Exercise details: When the listing below reaches the line that has "Image resolution: width=1527", start reproducing exactly; stop after the line that has "Given: Go to next page of table results", and drop the pictures.

***

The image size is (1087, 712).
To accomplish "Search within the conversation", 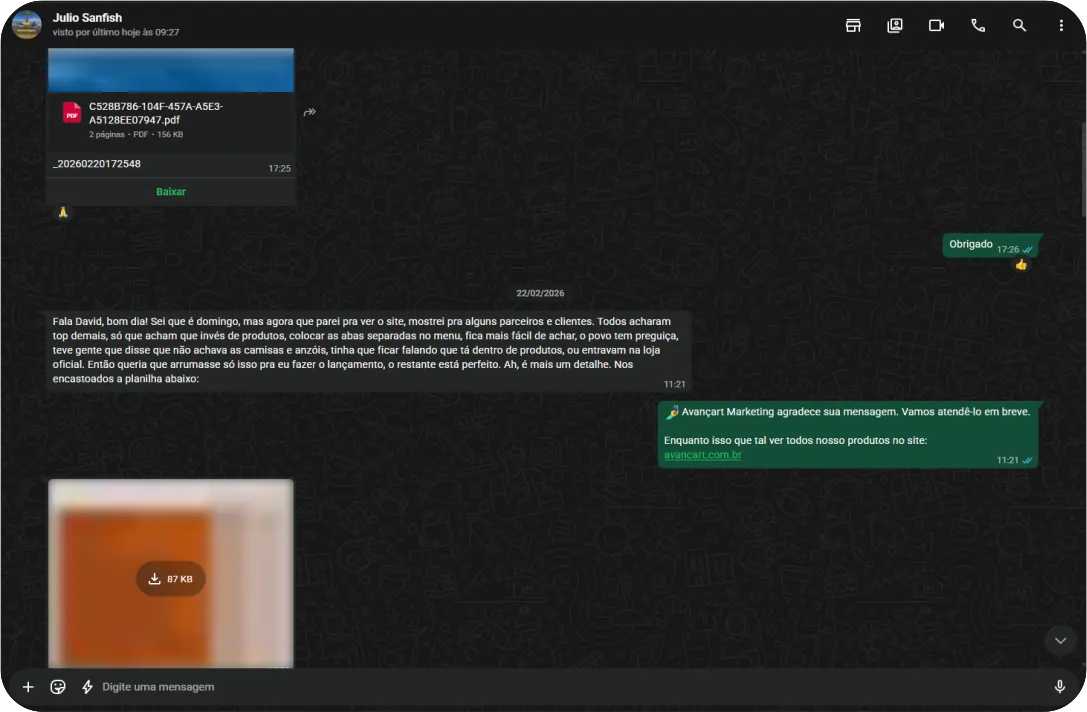I will 1019,26.
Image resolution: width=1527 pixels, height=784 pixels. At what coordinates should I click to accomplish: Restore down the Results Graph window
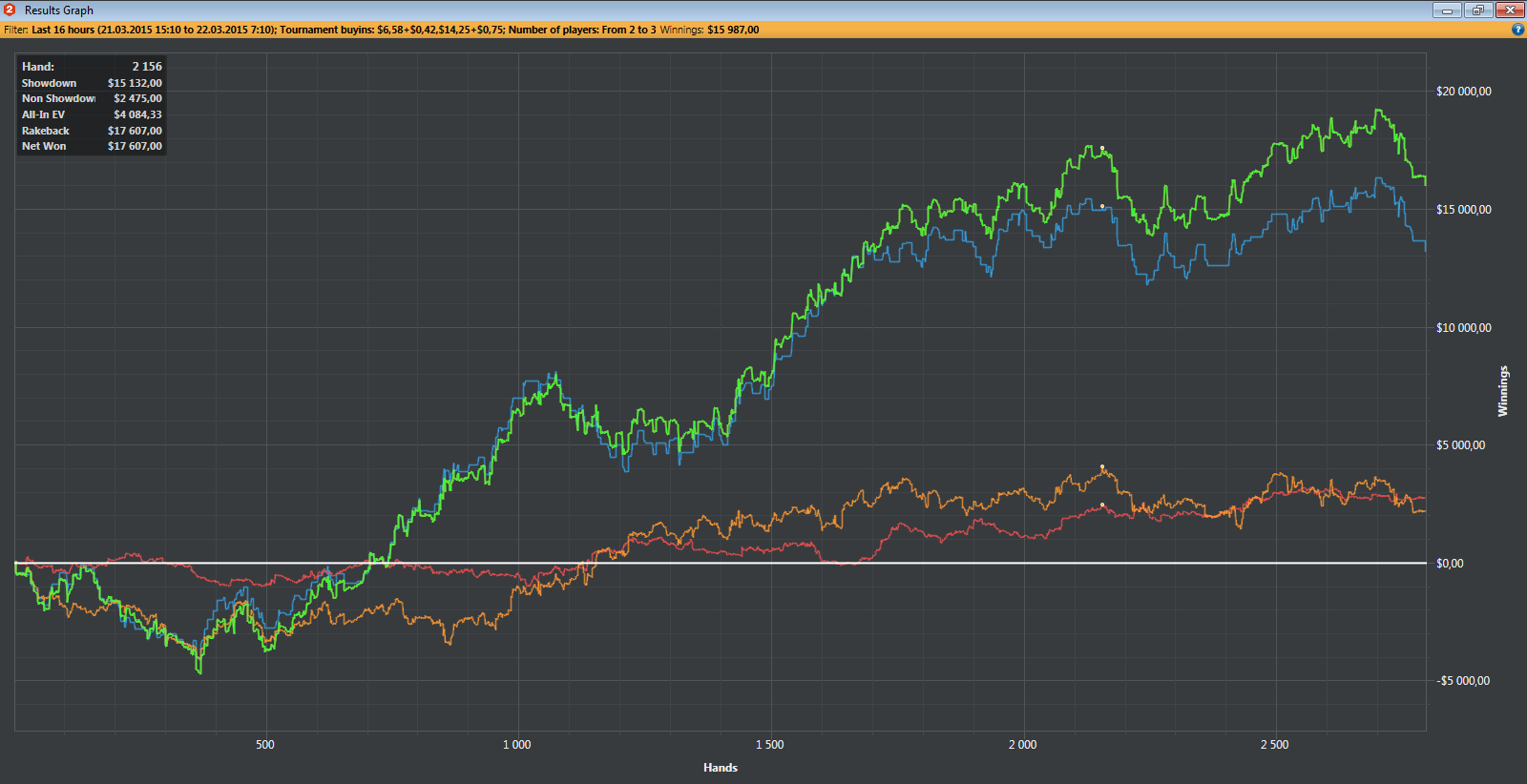pyautogui.click(x=1478, y=10)
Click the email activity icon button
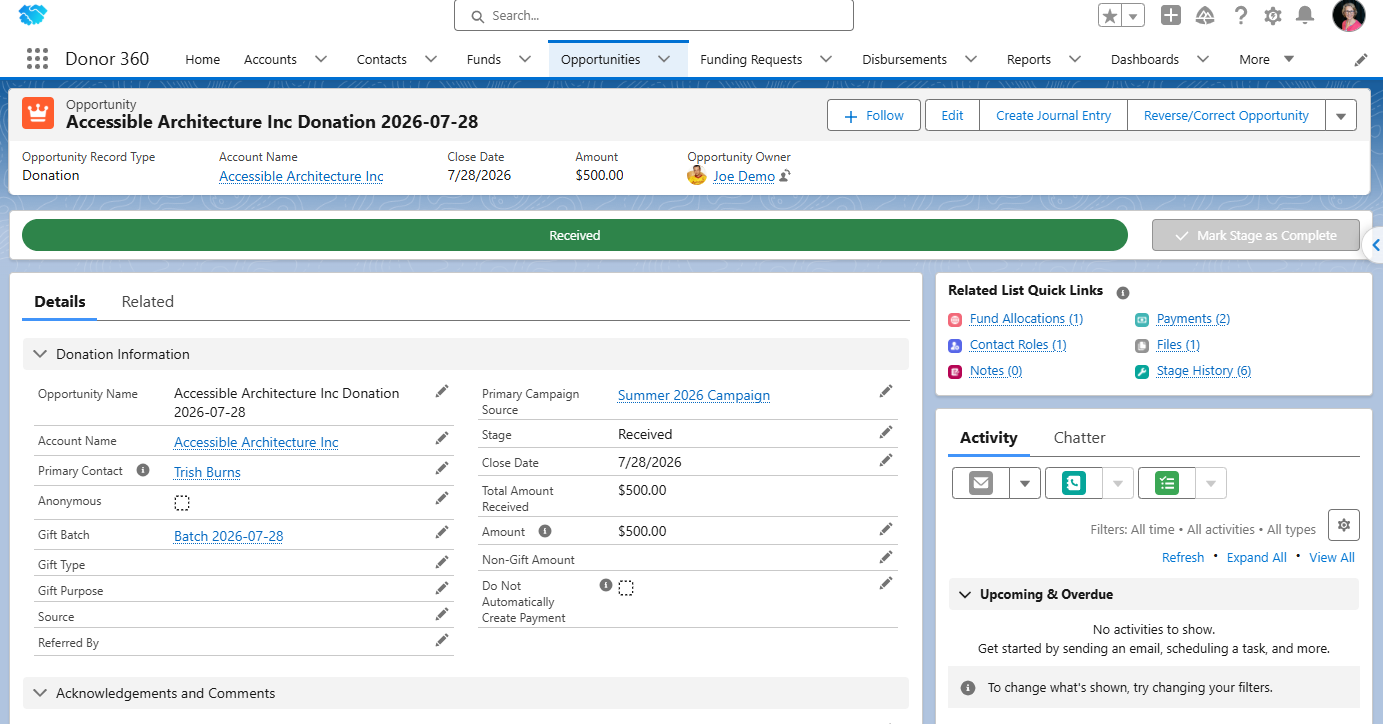This screenshot has width=1383, height=724. [x=981, y=483]
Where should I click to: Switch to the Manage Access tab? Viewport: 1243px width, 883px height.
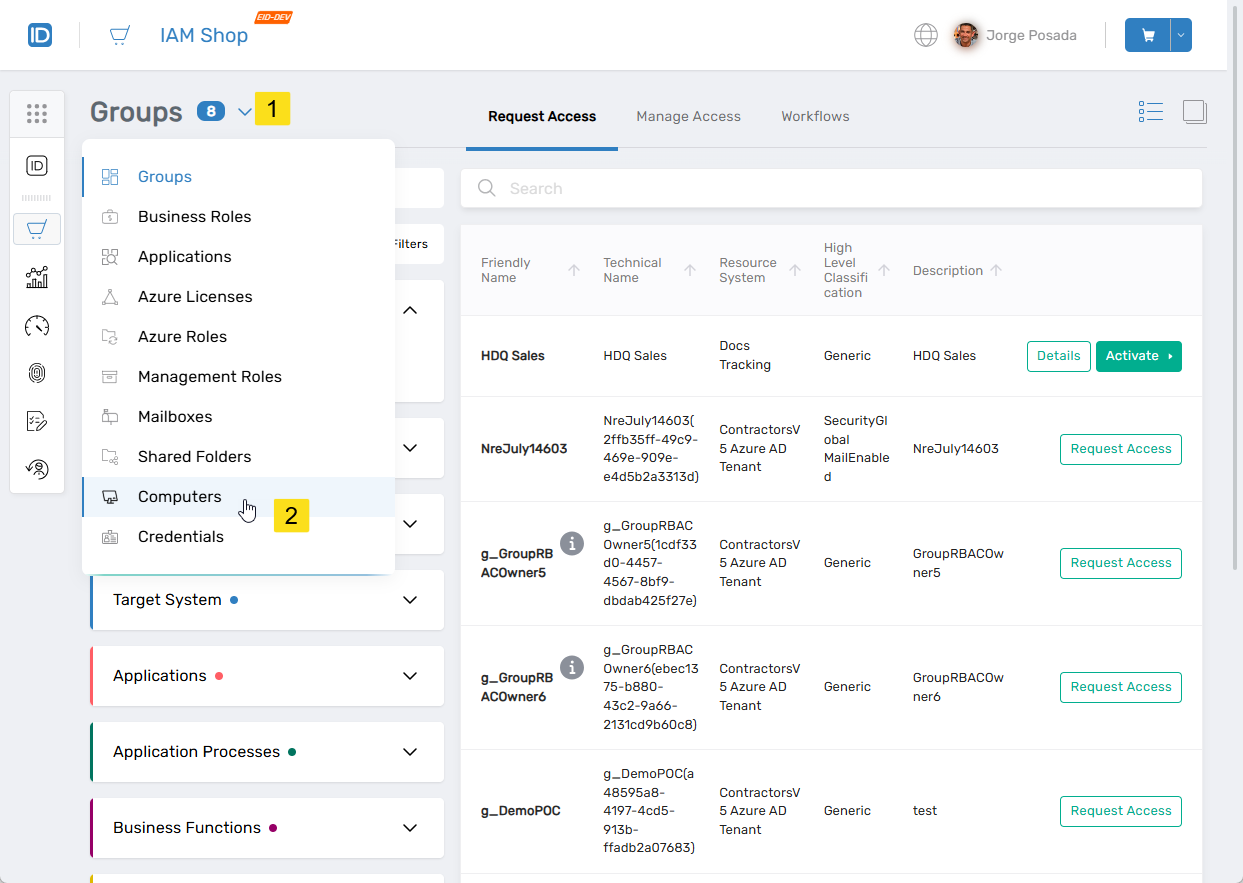pos(688,116)
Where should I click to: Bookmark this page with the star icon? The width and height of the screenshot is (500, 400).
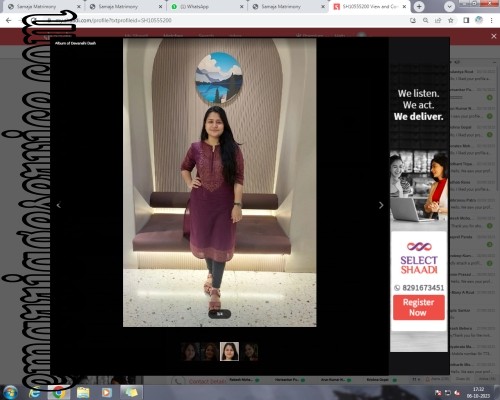[x=451, y=20]
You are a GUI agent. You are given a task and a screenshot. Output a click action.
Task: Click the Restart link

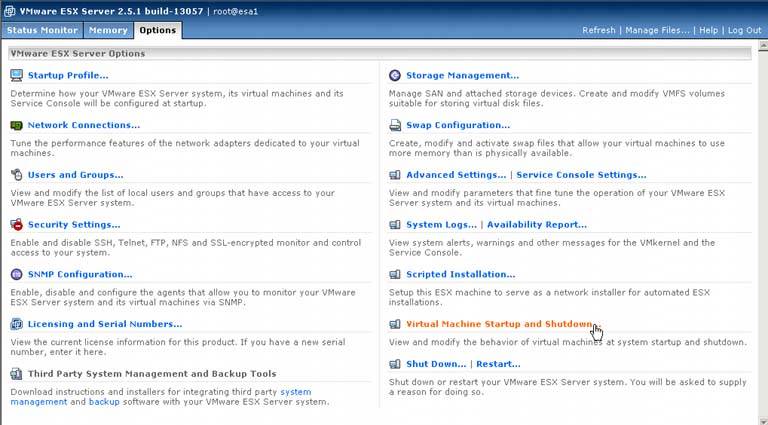[x=498, y=364]
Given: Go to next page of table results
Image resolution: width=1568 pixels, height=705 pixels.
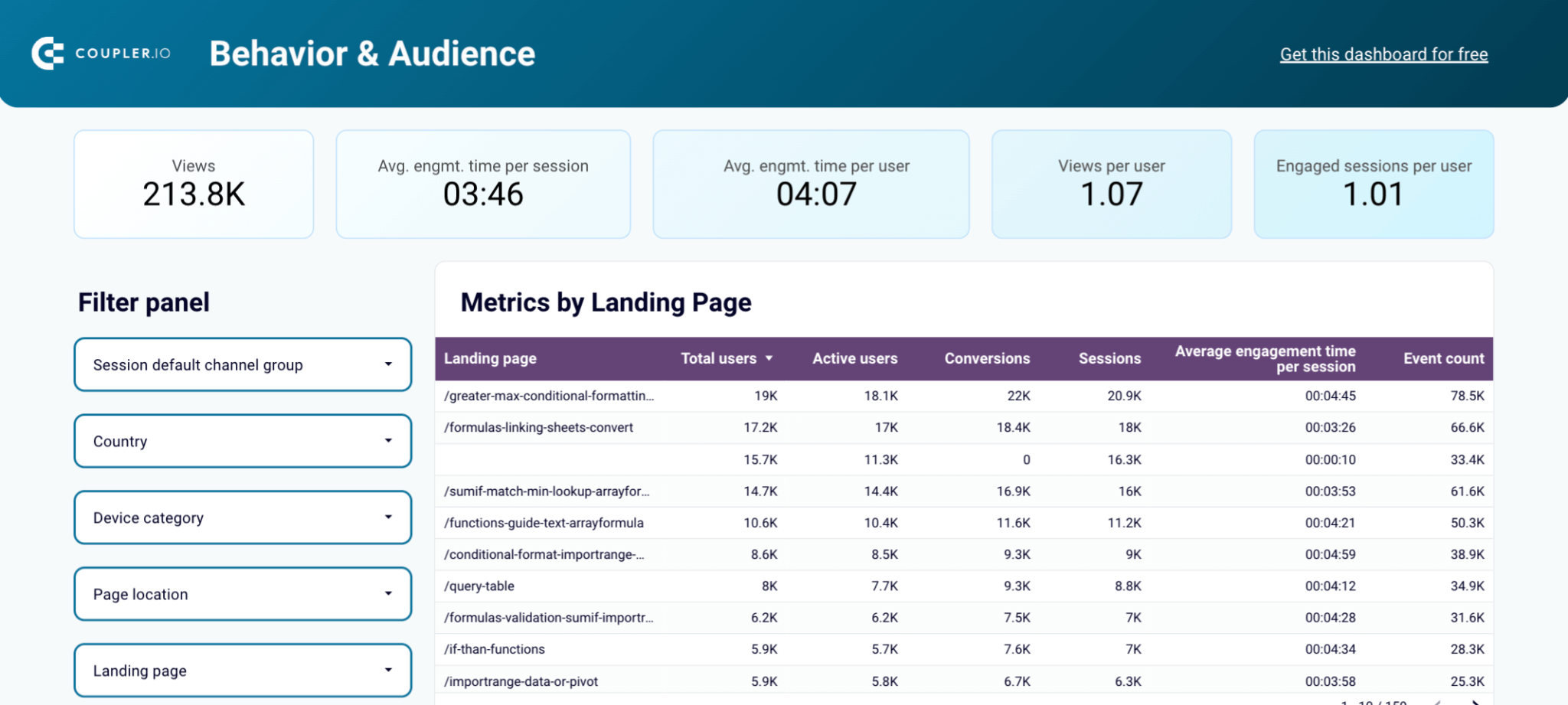Looking at the screenshot, I should click(x=1475, y=701).
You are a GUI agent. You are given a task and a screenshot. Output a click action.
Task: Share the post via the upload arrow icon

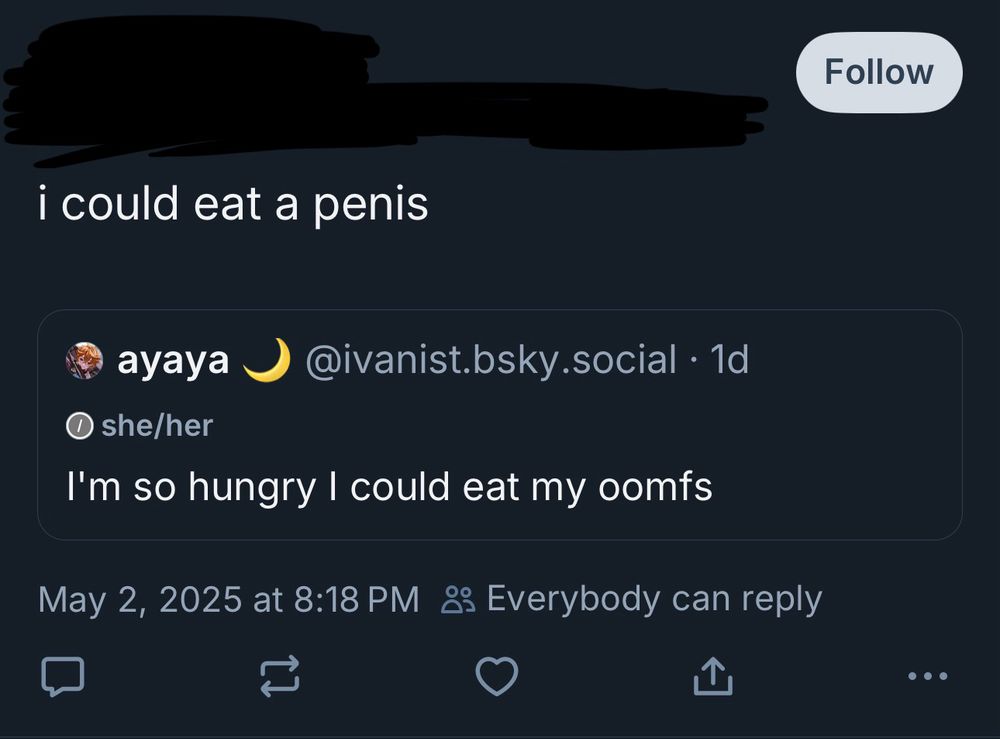(x=714, y=677)
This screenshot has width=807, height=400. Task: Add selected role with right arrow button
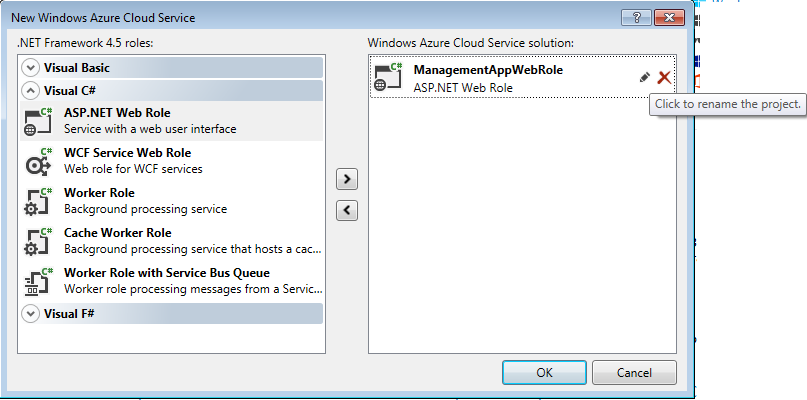(x=347, y=179)
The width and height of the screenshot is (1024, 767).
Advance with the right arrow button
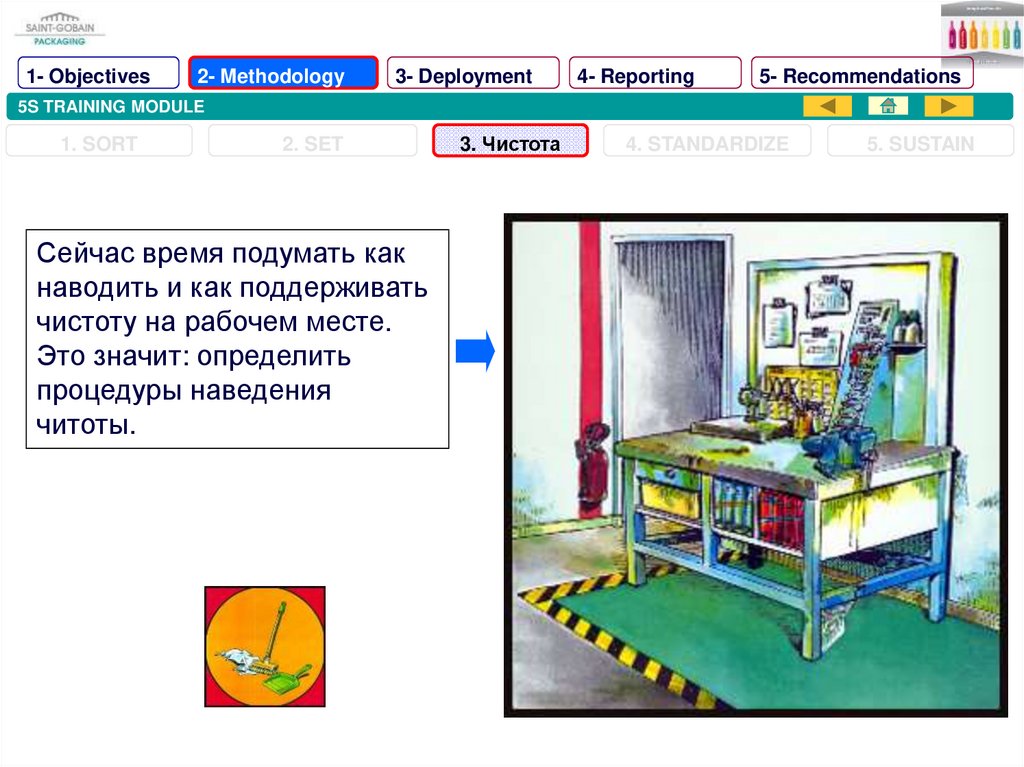(948, 106)
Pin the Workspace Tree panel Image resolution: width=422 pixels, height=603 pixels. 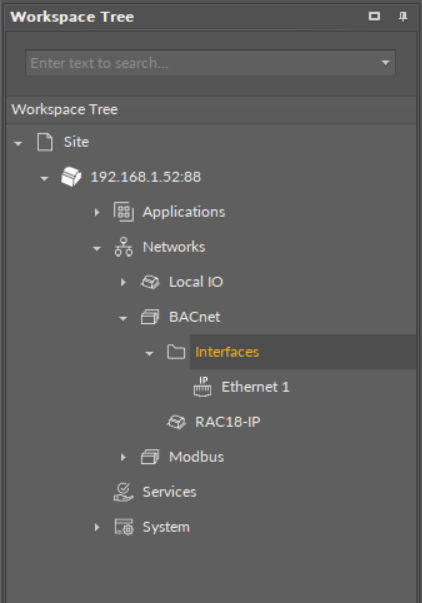(x=403, y=17)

***

Finished exercise:
Image resolution: width=1527 pixels, height=784 pixels. At what coordinates should I click to accomplish: Restore down the Results Graph window
pyautogui.click(x=1478, y=10)
Click the email activity icon button
This screenshot has width=1383, height=724. [x=981, y=483]
Where should I click to: Switch to the Manage Access tab? Viewport: 1243px width, 883px height.
pos(688,116)
Where should I click to: Bookmark this page with the star icon? The width and height of the screenshot is (500, 400).
[x=451, y=20]
You are a GUI agent. You are given a task and a screenshot. Output a click action.
Task: Click the Restart link

[x=498, y=364]
Given: Go to next page of table results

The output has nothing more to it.